MOMOTARO — ICINORI

Mayumi Otero & Raphael Urwiller fondent Icinori en 2009 à Strasbourg, une maison d'édition associative. Ce projet expérimental et artisanal, où le matériau, la couleur, le geste et le processus de production sont essentiels, permet à la réalisation d'être aussi importante que la conception; ce qui sert particulièrement le livre animé.


UN POP-UP

La légende japonaise Momotarō raconte le voyage initiatique d’un jeune garçon. Momo (la pêche) Tarō (un prénom de garçon très répandu au Japon) est recueilli bébé par une vieille femme qui le découvre à l’intérieur d’une pêche géante voguant sur une rivière et l’élève avec son époux. L’enfant s’avère paresseux, mais lors d’une corvée de bois, il révèle une force insoupçonnée et se fait remarquer par les dieux. Appelé à combattre des démons, il vainc grâce à l’entraide de trois animaux rencontrés sur son chemin (un chien, un singe et un faisan), qu’il nourrit de façon désintéressée et qui le secourent à tour de rôle. Il revient chez ses vieux parents adoptifs avec un trésor et y finit ses jours paisiblement. Ce conte traditionnel, très populaire, a été adapté et transposé à plusieurs époques et sur de nombreux supports (livre, chant, dessin animé…) Dans cette version, il est dessiné et découpé par Icinori, sous la forme d’un livre pop-up (dénommé aussi livre animé ou livre à système).
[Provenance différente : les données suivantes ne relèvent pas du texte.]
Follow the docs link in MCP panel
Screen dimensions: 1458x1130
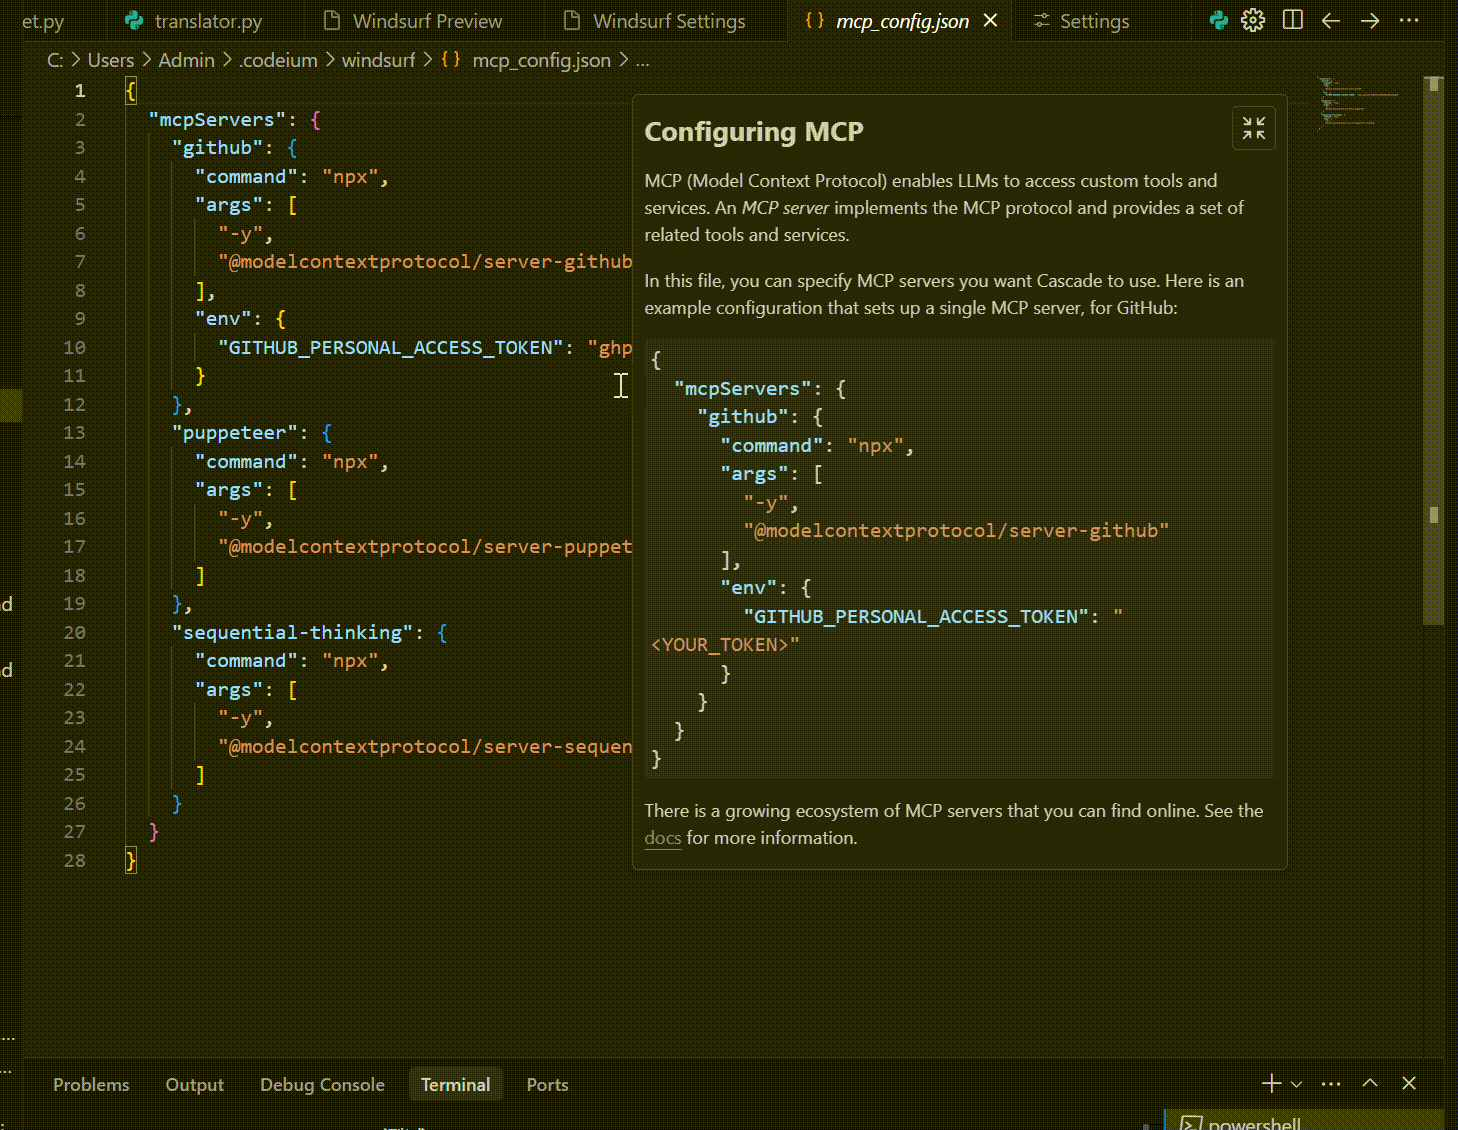[x=662, y=838]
Le livre animé, qui apparaît dès le XVIe siècle [ 1 ] mais se généralise vraiment au début du XIXe siècle, fonctionne sur un principe de surprise et de manipulation. Il se définit comme un espace imprimé où certaines pièces sont mobiles, jaillissent ou se transforment : figurines détourées à poser à côté du livre, à habiller ou à glisser parmi un décor, têtes de personnages à remplacer ou à incliner, morceaux de papier à tourner, tirer, soulever, déployer, plier… [ 2 ] Chaque double-page, telle une scène de théâtre, implique le lecteur qui « anime » l’image et devient acteur de sa lecture. Cette construction animée est particulièrement présente dans les ouvrages pédagogiques et scientifiques puisqu’elle décompose le propos et sollicite le lecteur par le geste interactif ; elle a également envahi le livre pour enfants à travers un statut hybride de livre-jouet.
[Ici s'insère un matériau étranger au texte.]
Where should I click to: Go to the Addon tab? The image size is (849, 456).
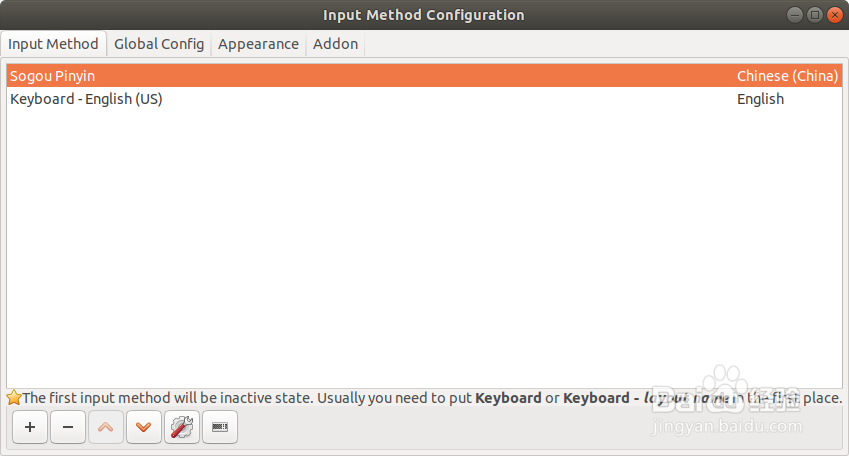pyautogui.click(x=335, y=44)
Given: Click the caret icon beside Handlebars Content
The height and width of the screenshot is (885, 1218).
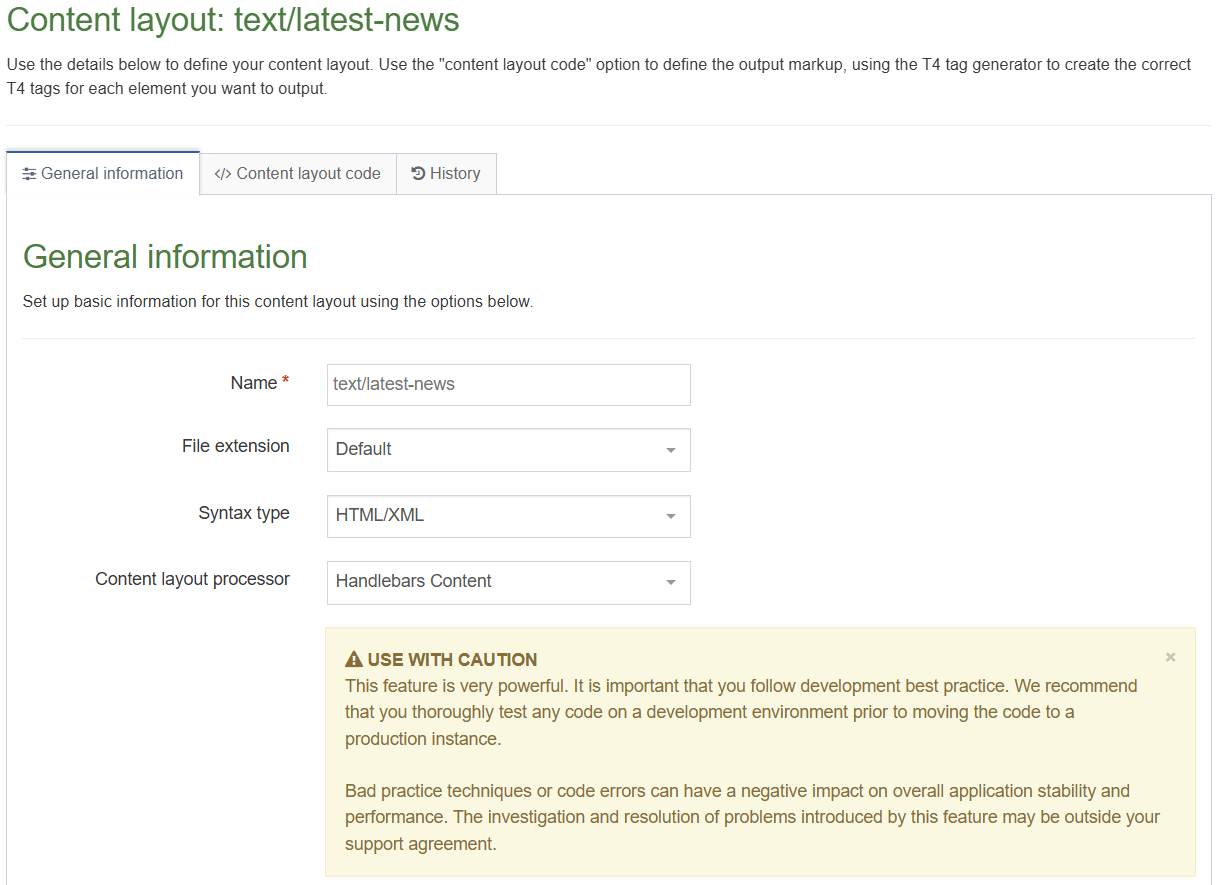Looking at the screenshot, I should pyautogui.click(x=671, y=583).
Or, Momotarō n’est ni un livre à manipuler (à l’aide de tirettes ou autres roues) ni un livre à destination exclusive des enfants. Il contient une succession de tableaux en relief, issus des volumes créés par le papier découpé et plié. Assez épuré dans ses structures de construction, il joue avec la profondeur et n’exploite qu’une seule des possibilités offertes par le dépliage du papier : la révélation d’un décor en volume par l’ouverture de la double page. Ceci maintient le lecteur dans une contemplation émerveillée mais passive. Il s’inscrit dans la filiation des peep-shows(décor en profondeur) ou des livres tunnels, qui utilisent la succession des plans et la lumière pour créer de la profondeur. Le principe évoque aussi le diorama, par sa mise en scène d’un sujet au sein d’un environnement. Le diorama didactique ou de reconstitution est d’ordinaire plutôt historique ou scientifique, puisqu’il peut représenter dans un souci d’exhaustivité et de réalité une scène de bataille décisive ou un animal dans son biotope. Ici, il devient fantasmagorique et met en valeur le décor qui comporte une grande richesse de détails : assemblage d’architectures, de végétaux, de monstres…
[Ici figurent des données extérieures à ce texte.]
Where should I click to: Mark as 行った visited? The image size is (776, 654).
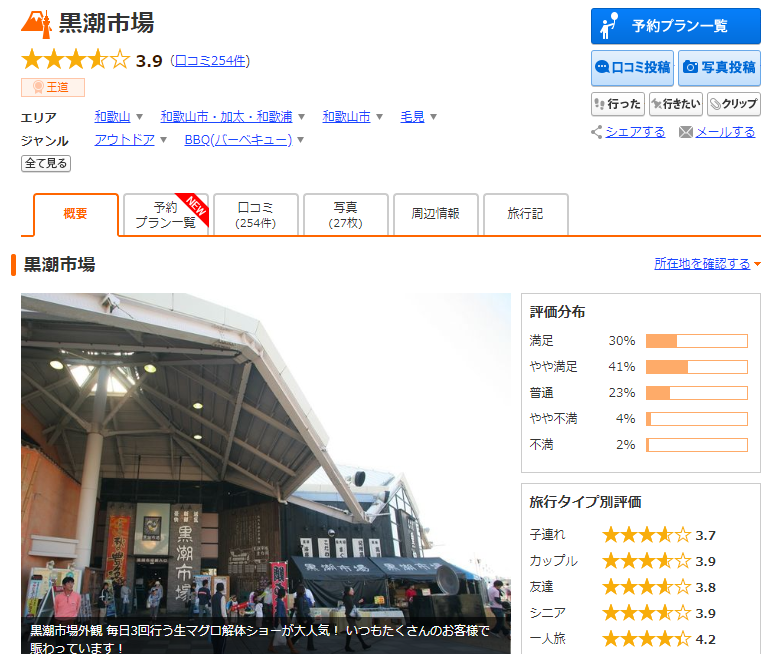tap(617, 104)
Momotarō est représentatif de la démarche d’Icinori, tant sur le choix de la narration (la quête initiatique , le bestiaire, le héros solitaire) que sur celui de l’association de couleurs : le rouge lumineux superposé aux teintes claires (bleu, beige, jaune sable et gris). Les thèmes du voyage et du paysage, présents dès les premiers ouvrages (les lepporelli [ 3 ] Gourdin, ou Dents, 2009), s’épanouissent dans ce livre relief qui segmente la perspective et détache les personnages [ 4 ]. En effet, l’espace des dessins d’Icinori est souvent divisé en plans successifs par un effacement progressif des contrastes et construit en plongée, à la façon des estampes japonaises.

Deux dessinateurs, Mayumi Otero & Raphael Urwiller, fondent Icinori en 2009 à Strasbourg. Cette maison d’édition associative leur permet de développer eux-mêmes leurs livres en totale indépendance puisqu’ils en contrôlent toutes les étapes de façon artisanale [ 5 ] : conception, écriture, dessin, impression, façonnage, diffusion. Cette organisation se prête particulièrement bien au livre animé [ 6 ], qui nécessite toujours un assemblage manuel, même produit en très grande série dans des pays où la main d’œuvre est peu coûteuse.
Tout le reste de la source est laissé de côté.